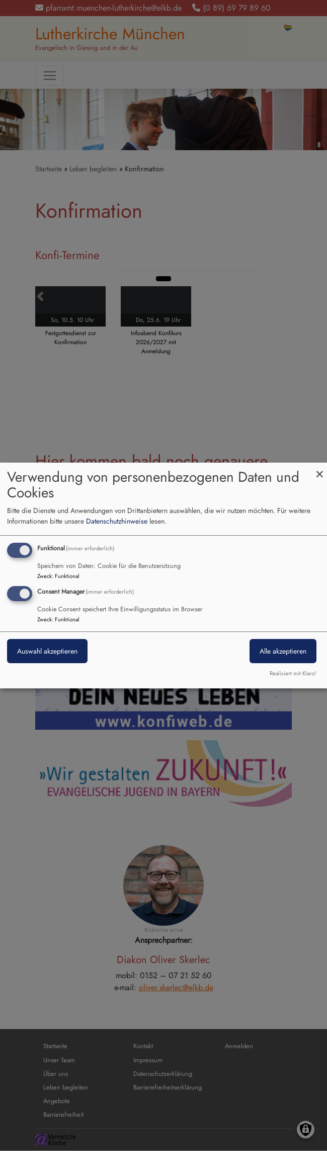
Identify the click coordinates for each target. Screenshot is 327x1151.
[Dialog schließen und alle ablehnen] (319, 469)
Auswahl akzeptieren (47, 651)
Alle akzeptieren (283, 651)
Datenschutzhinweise (116, 521)
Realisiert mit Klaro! (293, 673)
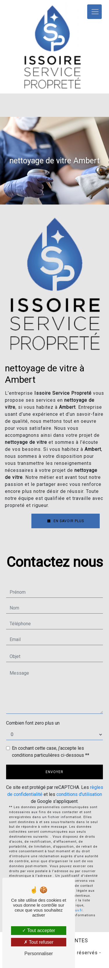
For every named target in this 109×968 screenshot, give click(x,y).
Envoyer (54, 772)
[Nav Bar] (94, 11)
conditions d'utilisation (79, 794)
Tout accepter (38, 930)
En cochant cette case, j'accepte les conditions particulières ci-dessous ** (50, 751)
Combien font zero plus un (33, 723)
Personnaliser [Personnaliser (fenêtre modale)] (38, 953)
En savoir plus (65, 521)
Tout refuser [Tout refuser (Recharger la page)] (38, 942)
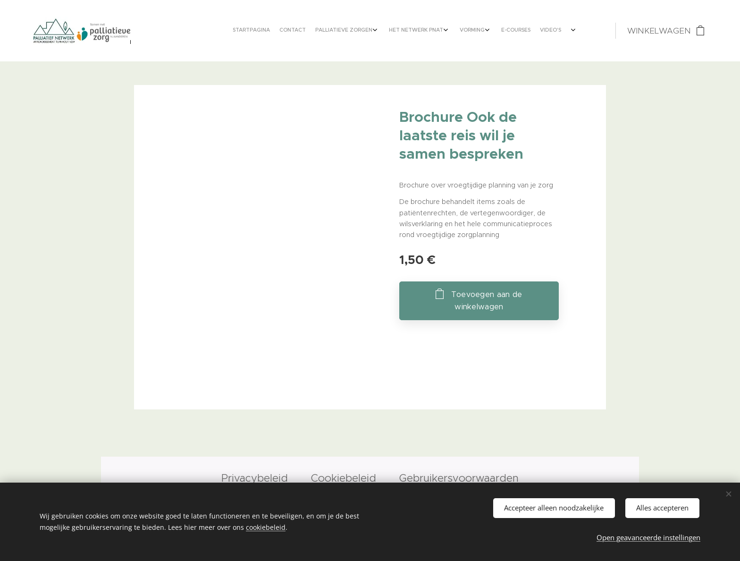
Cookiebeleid (343, 477)
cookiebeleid (266, 526)
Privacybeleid (256, 477)
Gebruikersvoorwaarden (459, 477)
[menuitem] (484, 30)
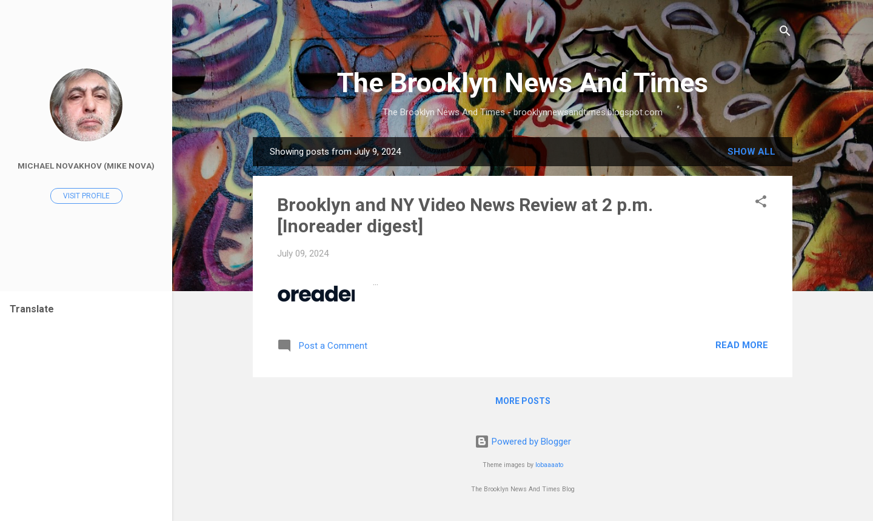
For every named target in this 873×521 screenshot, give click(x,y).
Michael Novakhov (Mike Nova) (86, 165)
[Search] (785, 33)
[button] (761, 203)
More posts (522, 401)
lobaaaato (549, 465)
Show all (751, 151)
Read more (741, 345)
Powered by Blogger (523, 441)
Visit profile (86, 196)
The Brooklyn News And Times (522, 83)
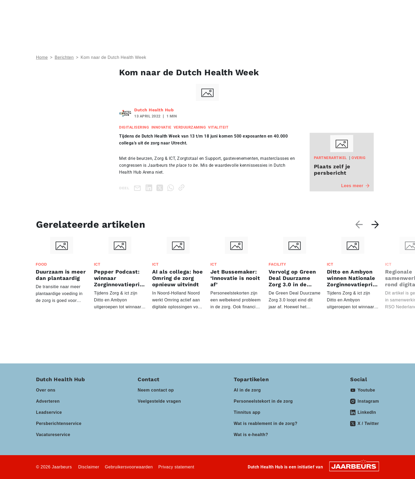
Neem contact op (156, 390)
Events (202, 24)
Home (42, 57)
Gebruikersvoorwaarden (129, 467)
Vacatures (306, 24)
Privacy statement (176, 467)
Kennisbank (273, 24)
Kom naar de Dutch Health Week (113, 57)
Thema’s (130, 24)
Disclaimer (88, 467)
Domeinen (167, 24)
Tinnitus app (247, 412)
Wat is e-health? (251, 434)
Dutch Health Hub (154, 109)
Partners (236, 24)
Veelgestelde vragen (159, 401)
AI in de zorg (247, 390)
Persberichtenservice (59, 423)
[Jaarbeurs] (354, 466)
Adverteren (48, 401)
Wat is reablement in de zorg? (265, 423)
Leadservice (49, 412)
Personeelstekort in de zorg (263, 401)
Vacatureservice (53, 434)
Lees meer (355, 185)
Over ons (45, 390)
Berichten (64, 57)
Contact (306, 8)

+ + + + + + +

Rewrite all the entries above with each "Gebruikersvoorwaarden" changed to "Algemene voorwaarden" and everything else left as it is. Leave the pictures out.

Response to the exercise:
Identify the click coordinates for each target. Screenshot is 327x1151.
[Dialog schließen und alle ablehnen] (319, 469)
Auswahl akzeptieren (47, 651)
Alle akzeptieren (283, 651)
Datenschutzhinweise (116, 521)
Realisiert mit Klaro! (293, 673)
For every named target in this 109×968 screenshot, give click(x,y).
Envoyer (54, 772)
[Nav Bar] (94, 11)
conditions d'utilisation (79, 794)
Tout accepter (38, 930)
En cochant cette case, j'accepte les conditions particulières ci-dessous ** (50, 751)
Combien font zero plus un (33, 723)
Personnaliser [Personnaliser (fenêtre modale)] (38, 953)
En savoir plus (65, 521)
Tout refuser [Tout refuser (Recharger la page)] (38, 942)
Cookiebeleid (343, 477)
cookiebeleid (266, 526)
Privacybeleid (256, 477)
Algemene voorwaarden (459, 477)
[menuitem] (484, 30)
For every named target in this 873×521 screenshot, give click(x,y).
Michael Novakhov (Mike Nova) (86, 165)
[Search] (785, 33)
[button] (761, 203)
More posts (522, 401)
lobaaaato (549, 465)
Show all (751, 151)
Read more (741, 345)
Powered by Blogger (523, 441)
Visit profile (86, 196)
The Brooklyn News And Times (522, 83)
Neem contact op (156, 390)
Events (202, 24)
Home (42, 57)
Algemene voorwaarden (129, 467)
Vacatures (306, 24)
Privacy statement (176, 467)
Kennisbank (273, 24)
Kom naar de Dutch Health Week (113, 57)
Thema’s (130, 24)
Disclaimer (88, 467)
Domeinen (167, 24)
Tinnitus app (247, 412)
Wat is e-health? (251, 434)
Dutch Health Hub (154, 109)
Partners (236, 24)
Veelgestelde vragen (159, 401)
AI in de zorg (247, 390)
Persberichtenservice (59, 423)
[Jaarbeurs] (354, 466)
Adverteren (48, 401)
Wat is reablement in de zorg? (265, 423)
Leadservice (49, 412)
Personeelstekort in de zorg (263, 401)
Vacatureservice (53, 434)
Lees meer (355, 185)
Over ons (45, 390)
Berichten (64, 57)
Contact (306, 8)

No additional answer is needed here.